What to do -
Only one stretch of the data below is wanted: the lines from the one with "Given: Expand the" through the one with "The width and", repeated exactly.
[Available data Boundary: Start]
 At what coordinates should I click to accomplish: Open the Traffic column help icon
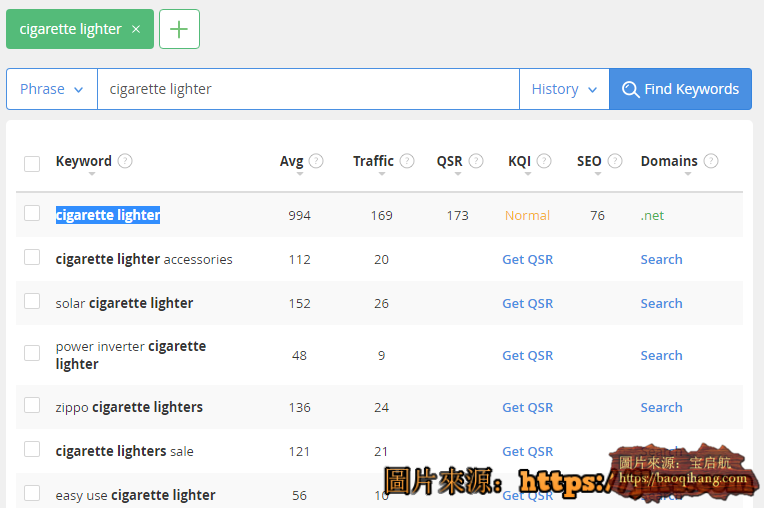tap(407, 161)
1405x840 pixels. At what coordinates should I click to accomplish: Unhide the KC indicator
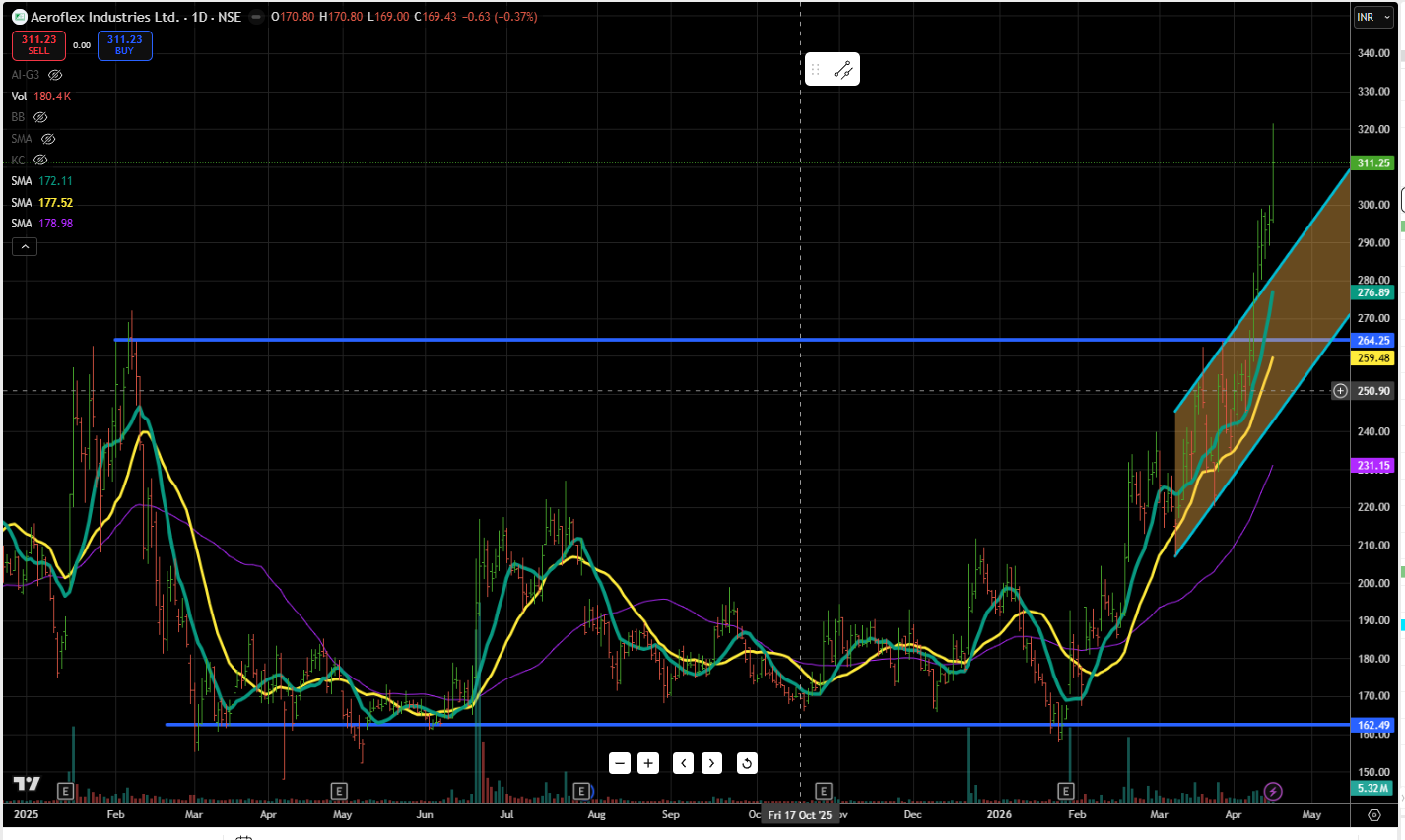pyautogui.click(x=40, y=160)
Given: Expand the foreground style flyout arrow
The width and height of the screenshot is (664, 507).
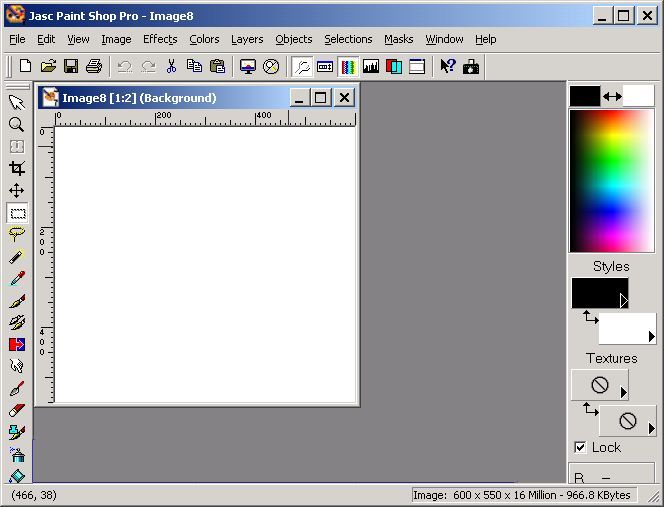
[Available data Boundary: End]
[Available data Boundary: Start]
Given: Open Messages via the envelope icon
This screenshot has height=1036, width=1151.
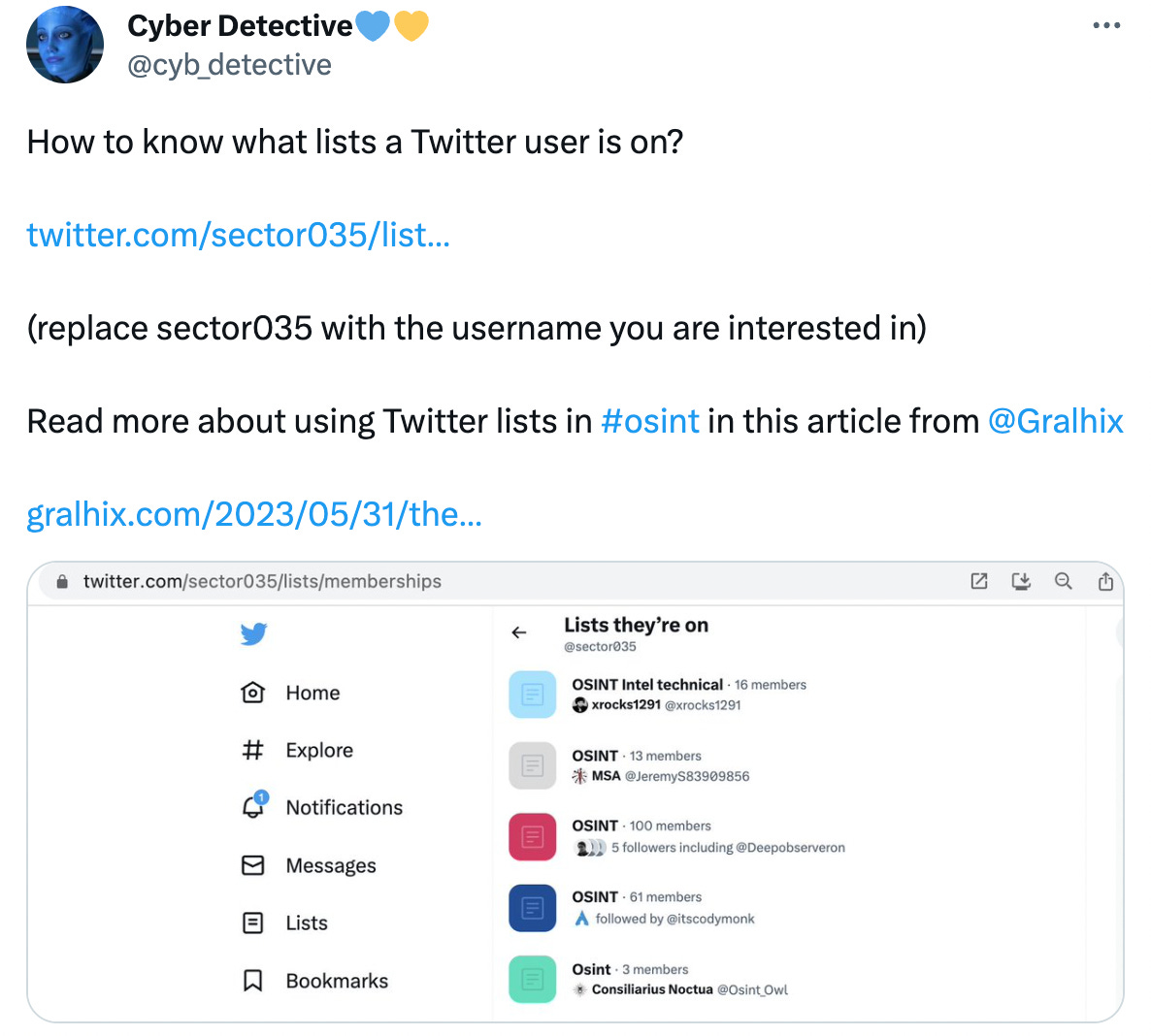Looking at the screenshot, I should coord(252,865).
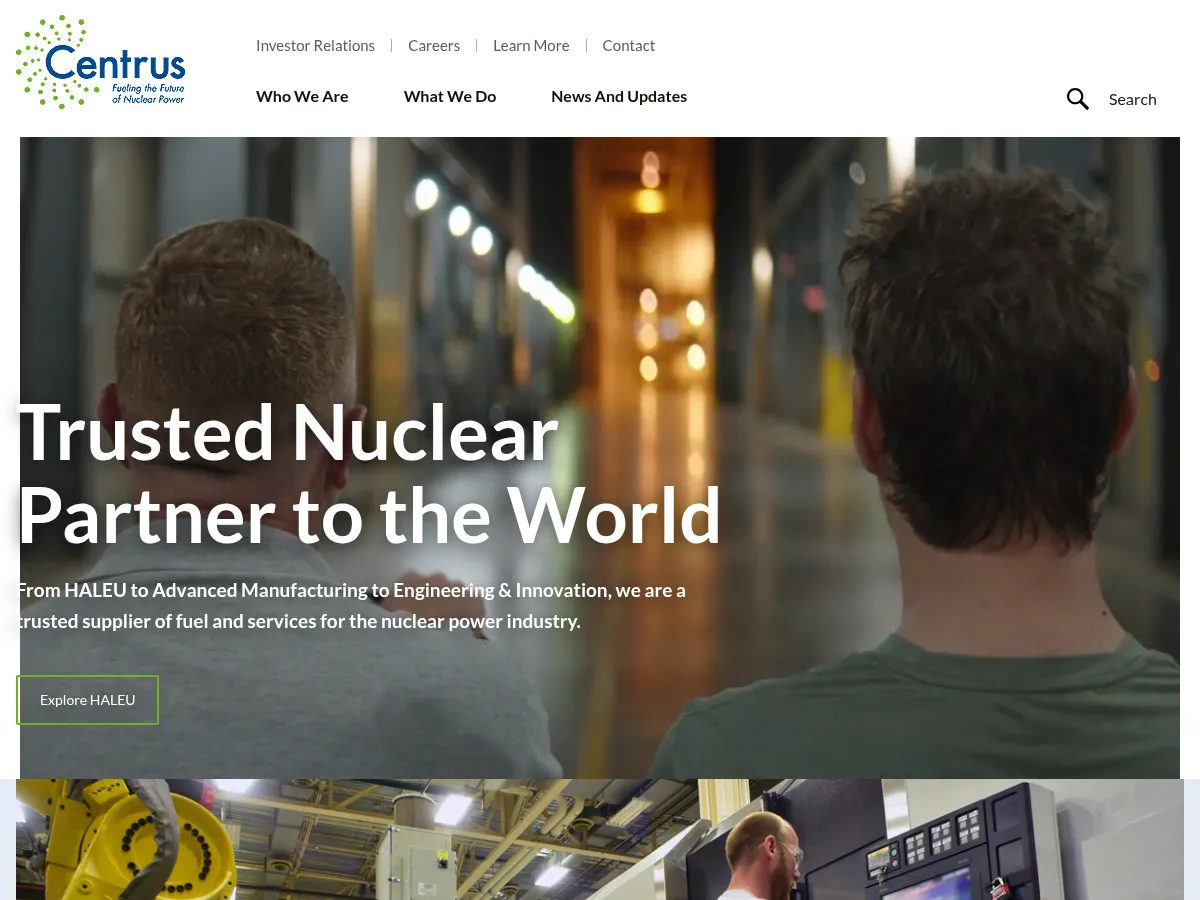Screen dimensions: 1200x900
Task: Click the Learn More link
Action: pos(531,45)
[Available data Boundary: End]
[Available data Boundary: Start]
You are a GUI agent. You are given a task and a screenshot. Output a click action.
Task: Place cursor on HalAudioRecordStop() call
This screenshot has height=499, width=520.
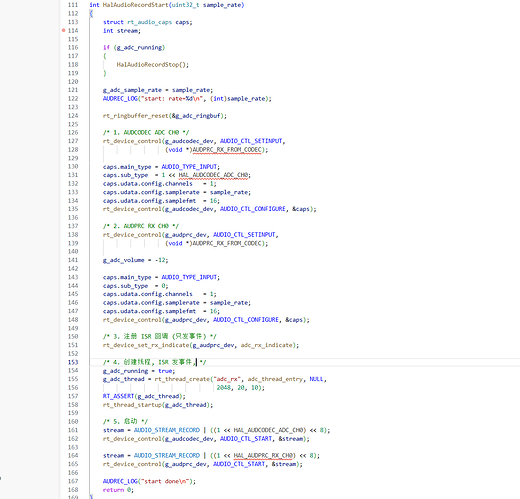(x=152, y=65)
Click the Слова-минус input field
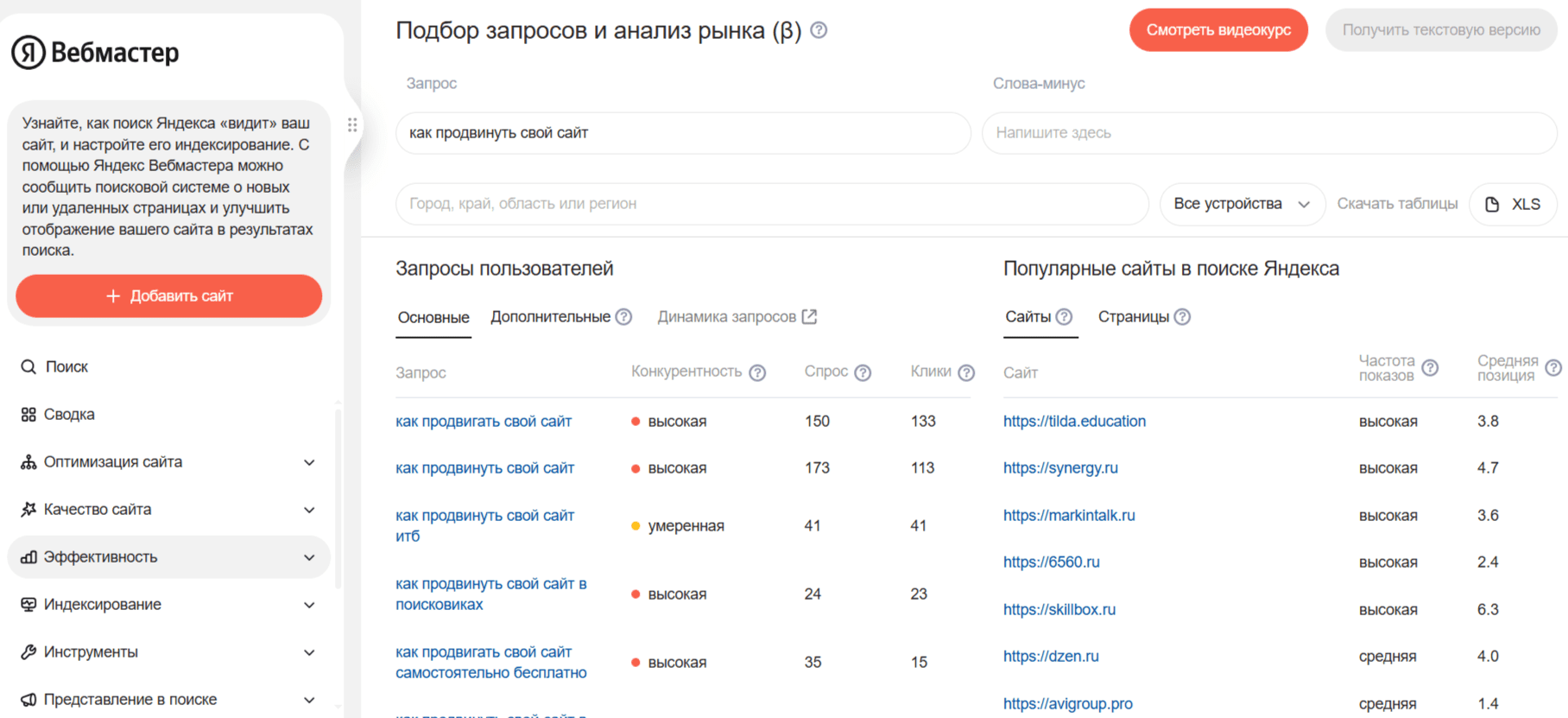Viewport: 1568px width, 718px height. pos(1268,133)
[Available data Boundary: End]
Your response -
Given: Expand the foreground style flyout arrow
The width and height of the screenshot is (664, 507).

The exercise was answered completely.